Un estudio realizado por investigadores del Hospital General de Massachusetts (MGH, por sus siglas en inglés), en Estados Unidos, encontró que los pacientes quirúrgicos que se cree que son alérgicos a la penicilina eran significativamente más propensos a desarrollar infecciones en el sitio quirúrgico que los pacientes sin alergia declarada, una diferencia totalmente atribuible a los antibióticos alternativos utilizados para prevenir tales infecciones.

“Este estudio tiene un significado clínico directo”, afirma Kimberly Blumenthal, de la División de Reumatología, Alergia e Inmunología y el Centro de Evaluación de Práctica Médica, y del Centro Lawrence de Calidad y Seguridad en MGH. “Ya sabemos que más del 95 por ciento de los pacientes que creen que tienen alergia a la penicilina pueden tolerar el fármaco, lo que indica que la evaluación de la penicilina en el preoperatorio podría reducir eficazmente las infecciones del sitio quirúrgico en estos pacientes”, añade.

Los autores, cuyo trabajo se publicará en la edición digital de ‘Clinical Infectious Diseases’ coincidiendo con la presentación de los datos en la conferencia IDWeek2017, señalan que el 40 por ciento de las infecciones relacionadas con el cuidado de la salud en pacientes hospitalizados ocurren en el lugar de las incisiones quirúrgicas, y tales infecciones pueden llevar a complicaciones e, incluso, a la muerte.

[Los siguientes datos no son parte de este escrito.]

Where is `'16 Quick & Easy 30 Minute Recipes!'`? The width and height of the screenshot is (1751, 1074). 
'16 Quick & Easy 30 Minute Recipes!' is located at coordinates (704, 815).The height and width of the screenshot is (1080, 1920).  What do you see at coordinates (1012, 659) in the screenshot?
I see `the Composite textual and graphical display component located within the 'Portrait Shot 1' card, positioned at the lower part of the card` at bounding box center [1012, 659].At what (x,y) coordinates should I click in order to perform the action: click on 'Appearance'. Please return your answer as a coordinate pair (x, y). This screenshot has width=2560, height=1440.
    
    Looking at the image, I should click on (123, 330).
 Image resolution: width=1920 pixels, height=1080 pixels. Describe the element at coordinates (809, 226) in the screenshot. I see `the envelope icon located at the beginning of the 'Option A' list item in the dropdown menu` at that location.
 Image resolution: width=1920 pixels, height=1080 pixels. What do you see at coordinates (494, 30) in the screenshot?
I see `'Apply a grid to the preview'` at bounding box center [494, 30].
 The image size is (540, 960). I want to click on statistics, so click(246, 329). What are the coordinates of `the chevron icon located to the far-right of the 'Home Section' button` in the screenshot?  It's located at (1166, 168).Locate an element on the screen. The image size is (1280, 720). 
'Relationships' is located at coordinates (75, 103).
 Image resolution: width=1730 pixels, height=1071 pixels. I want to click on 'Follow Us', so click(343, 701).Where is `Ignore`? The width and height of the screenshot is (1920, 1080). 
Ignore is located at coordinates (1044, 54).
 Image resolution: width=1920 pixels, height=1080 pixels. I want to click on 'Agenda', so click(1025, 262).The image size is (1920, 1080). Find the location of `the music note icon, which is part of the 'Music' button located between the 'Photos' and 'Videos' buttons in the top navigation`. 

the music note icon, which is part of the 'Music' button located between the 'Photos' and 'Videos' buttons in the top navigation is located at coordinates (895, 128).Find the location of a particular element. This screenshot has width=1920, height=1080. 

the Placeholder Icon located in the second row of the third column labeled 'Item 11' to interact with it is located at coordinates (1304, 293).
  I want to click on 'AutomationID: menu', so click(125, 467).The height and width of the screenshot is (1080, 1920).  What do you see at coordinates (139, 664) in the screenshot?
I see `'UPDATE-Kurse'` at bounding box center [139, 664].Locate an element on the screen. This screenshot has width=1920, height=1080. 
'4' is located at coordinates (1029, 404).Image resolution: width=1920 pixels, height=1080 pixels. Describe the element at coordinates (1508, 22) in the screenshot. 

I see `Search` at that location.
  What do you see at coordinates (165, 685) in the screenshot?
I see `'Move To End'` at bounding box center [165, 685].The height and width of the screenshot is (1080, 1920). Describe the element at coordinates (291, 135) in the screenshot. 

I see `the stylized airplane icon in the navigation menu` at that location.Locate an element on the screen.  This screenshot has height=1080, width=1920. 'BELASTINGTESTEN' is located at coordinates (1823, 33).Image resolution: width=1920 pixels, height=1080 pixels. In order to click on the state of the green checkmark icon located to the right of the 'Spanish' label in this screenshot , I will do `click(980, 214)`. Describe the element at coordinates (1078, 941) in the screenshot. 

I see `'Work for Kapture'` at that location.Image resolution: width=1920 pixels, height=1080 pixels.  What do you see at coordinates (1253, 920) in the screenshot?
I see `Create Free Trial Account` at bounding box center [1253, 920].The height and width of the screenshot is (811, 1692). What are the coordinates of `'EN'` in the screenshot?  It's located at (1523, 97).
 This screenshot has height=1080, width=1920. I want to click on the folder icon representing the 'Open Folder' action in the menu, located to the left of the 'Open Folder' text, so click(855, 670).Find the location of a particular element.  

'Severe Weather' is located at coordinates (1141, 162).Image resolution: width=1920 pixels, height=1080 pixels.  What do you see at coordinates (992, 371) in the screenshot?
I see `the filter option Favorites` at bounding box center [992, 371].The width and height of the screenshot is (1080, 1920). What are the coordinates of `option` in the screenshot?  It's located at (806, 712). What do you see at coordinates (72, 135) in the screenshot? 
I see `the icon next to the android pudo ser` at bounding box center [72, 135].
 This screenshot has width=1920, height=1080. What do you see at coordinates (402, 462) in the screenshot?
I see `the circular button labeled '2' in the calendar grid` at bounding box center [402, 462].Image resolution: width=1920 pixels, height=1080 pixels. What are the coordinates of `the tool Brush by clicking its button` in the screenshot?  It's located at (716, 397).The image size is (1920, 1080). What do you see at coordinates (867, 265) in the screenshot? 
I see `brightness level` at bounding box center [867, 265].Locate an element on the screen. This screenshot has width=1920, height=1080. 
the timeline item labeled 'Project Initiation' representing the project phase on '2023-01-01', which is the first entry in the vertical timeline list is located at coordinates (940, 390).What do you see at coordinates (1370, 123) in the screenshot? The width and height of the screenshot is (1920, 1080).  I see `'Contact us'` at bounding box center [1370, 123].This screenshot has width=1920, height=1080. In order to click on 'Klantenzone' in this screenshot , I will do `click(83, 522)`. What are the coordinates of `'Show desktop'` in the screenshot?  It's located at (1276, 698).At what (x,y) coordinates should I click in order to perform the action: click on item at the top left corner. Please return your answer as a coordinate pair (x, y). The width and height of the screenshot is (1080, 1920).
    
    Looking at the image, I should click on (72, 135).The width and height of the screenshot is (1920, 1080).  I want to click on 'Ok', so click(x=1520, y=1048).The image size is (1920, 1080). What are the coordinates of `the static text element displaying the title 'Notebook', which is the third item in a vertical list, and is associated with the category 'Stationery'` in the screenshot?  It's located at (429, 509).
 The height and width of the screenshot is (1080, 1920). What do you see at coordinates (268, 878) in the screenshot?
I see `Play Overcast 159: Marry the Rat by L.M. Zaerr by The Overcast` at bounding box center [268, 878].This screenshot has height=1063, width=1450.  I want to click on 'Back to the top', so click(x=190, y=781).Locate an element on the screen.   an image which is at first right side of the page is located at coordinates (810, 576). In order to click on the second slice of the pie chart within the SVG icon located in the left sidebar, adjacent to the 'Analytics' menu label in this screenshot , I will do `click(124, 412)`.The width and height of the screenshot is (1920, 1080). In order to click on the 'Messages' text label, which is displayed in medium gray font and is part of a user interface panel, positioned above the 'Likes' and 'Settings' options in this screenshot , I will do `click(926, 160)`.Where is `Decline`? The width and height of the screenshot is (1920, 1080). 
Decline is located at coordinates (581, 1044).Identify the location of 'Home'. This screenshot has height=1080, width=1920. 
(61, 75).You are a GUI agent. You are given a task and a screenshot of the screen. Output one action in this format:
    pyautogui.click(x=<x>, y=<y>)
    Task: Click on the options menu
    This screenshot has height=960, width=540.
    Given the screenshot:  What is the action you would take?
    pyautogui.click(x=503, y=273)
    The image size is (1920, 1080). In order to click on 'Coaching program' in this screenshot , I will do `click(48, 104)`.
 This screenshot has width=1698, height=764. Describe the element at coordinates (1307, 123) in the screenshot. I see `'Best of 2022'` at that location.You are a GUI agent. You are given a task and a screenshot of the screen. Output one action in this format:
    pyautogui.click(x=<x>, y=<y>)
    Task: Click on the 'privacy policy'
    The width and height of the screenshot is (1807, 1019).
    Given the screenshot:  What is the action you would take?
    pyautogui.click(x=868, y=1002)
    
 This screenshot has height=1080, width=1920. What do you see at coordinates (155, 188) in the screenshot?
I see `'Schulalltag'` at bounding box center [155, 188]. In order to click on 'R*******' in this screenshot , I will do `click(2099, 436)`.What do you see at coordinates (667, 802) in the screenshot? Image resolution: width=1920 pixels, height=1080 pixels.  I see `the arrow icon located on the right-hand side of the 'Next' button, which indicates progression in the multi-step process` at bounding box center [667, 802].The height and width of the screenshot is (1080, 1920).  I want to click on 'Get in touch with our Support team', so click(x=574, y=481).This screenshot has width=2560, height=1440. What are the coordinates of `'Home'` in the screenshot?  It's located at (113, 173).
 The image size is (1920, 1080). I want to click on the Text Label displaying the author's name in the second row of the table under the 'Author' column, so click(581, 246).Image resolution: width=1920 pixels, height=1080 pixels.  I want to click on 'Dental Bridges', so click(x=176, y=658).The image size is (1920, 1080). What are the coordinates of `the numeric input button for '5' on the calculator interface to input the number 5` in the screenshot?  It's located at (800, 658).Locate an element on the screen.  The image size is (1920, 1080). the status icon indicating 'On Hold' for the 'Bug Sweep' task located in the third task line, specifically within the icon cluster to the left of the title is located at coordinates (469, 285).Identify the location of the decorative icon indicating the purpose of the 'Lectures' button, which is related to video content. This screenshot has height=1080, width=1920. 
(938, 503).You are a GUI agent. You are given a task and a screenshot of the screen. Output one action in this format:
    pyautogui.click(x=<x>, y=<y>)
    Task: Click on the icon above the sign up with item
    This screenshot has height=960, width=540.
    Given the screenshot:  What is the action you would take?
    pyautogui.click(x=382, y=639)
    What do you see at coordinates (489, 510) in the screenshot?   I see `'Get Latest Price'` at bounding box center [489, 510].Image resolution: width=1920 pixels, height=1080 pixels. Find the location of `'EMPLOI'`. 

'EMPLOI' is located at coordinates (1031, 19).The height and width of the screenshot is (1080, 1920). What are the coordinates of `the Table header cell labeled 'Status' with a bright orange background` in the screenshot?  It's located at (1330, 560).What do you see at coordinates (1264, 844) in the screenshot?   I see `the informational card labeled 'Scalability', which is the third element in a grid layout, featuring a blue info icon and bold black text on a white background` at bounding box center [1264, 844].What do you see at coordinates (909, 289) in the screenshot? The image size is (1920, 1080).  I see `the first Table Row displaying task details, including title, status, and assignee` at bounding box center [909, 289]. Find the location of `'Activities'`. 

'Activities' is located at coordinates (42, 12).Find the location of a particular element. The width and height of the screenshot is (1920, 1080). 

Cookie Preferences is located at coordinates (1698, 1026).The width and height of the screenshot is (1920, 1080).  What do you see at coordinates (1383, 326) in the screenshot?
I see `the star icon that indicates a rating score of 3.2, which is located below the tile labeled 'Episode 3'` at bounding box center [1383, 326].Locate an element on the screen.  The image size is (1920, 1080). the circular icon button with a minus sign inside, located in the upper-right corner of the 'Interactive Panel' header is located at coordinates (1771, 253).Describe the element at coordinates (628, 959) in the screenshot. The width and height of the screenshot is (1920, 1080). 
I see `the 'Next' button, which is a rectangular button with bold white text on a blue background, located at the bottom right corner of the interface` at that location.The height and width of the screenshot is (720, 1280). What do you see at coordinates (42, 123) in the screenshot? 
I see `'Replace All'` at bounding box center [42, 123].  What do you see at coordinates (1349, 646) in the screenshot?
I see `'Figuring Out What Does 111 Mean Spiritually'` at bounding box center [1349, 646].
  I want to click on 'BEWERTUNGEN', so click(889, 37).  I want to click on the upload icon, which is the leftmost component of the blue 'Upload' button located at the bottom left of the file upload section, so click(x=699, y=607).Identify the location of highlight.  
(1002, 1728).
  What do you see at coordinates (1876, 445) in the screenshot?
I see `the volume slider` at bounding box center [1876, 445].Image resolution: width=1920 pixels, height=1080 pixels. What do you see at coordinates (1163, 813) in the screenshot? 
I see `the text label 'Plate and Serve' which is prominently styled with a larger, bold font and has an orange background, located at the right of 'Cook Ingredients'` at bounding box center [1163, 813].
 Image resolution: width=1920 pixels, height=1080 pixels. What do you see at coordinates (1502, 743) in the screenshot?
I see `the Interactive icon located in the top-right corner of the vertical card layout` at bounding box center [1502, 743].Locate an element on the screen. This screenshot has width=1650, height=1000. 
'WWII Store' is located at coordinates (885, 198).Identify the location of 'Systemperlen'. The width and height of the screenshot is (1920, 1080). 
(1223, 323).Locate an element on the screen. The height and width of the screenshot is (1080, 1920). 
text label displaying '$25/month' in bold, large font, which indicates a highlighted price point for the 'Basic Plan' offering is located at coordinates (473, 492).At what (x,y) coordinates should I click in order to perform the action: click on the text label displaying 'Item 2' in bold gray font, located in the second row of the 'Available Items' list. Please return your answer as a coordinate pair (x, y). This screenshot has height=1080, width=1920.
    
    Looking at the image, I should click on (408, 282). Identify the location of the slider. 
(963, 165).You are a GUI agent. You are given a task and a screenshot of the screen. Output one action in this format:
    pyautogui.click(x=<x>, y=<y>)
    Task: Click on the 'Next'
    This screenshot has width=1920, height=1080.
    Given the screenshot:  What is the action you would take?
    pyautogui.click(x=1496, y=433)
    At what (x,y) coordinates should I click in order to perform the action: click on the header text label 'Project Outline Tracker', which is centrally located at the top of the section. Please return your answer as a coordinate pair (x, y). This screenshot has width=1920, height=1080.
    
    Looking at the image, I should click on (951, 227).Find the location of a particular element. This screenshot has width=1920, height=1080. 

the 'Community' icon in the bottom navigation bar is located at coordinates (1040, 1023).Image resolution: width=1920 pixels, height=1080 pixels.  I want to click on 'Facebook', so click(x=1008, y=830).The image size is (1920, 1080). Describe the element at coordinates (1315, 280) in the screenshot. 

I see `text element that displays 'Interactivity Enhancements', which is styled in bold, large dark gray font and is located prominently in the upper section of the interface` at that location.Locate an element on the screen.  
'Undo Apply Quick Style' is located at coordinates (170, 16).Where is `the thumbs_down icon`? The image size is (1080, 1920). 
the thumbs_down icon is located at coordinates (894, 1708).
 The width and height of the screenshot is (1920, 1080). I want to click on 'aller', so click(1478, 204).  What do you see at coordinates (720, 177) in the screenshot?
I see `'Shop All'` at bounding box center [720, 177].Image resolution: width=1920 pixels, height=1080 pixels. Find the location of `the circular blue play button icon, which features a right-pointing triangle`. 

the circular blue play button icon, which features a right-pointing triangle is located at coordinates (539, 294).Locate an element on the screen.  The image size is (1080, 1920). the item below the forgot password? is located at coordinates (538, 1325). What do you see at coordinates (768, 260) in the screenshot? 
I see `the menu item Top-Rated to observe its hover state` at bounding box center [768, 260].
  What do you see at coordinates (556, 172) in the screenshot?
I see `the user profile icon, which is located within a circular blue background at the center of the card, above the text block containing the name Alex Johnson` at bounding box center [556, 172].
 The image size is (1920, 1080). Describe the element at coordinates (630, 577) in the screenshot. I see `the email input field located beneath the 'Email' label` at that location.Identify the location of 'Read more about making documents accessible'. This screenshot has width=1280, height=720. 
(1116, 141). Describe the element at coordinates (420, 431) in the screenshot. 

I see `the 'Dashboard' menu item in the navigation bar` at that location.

También aumentan significativamente los costos de atención médica, con un tratamiento de la infección promedio superior a 25.000 dólares, e influyen en la percepción de los pacientes sobre la calidad de la atención que reciben, algo que puede afectar directamente al reembolso del hospital. Las alergias a la penicilina declaradas se han asociado con infecciones relacionadas con el cuidado de la salud, pero ningún estudio previo ha analizado un posible impacto en las infecciones del sitio quirúrgico.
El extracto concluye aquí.